Milk tainted with melamine killed six children and sickened 300,000 in 2008.
China’s Ministry of Agriculture announced new measures today to combat food safety scares. In recent years, concern over China’s food safety has mounted, surging in 2008 with the melamine-tainted milk incident. Here, workers from the Sanlu Group milk processing center added melamine, an industrial chemical used to make plastic cookware, to watered down milk to increase its protein content’actions that resulted in the death of six children and illness in some 300,000 more. Since this incident, the Chinese government has disclosed incidents of melamine also being added to animal feed’contaminating milk, meat and egg products.

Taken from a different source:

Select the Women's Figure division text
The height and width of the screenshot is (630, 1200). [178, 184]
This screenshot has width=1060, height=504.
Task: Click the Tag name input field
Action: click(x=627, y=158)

In the new series of campaigns targeting food safety violations announced today, the Ministry of Agriculture is focusing on excessive pesticide use in vegetables, and toxic additives in pig feed, farmed fish, and dairy products which persists today despite the widespread public outrage stemming from the 2008 incident. As China strives to meet growing demand for agricultural products both at home and abroad, it’s clear that more and more companies are engaging in dubious practices to boost production. Perhaps as consumer anger mounts over China’s murky food safety standards, so too will demand for community supported agriculture in the country. As farmers establish relationships with their communities, and produce food on a smaller scale, higher quality food will be virtually guaranteed.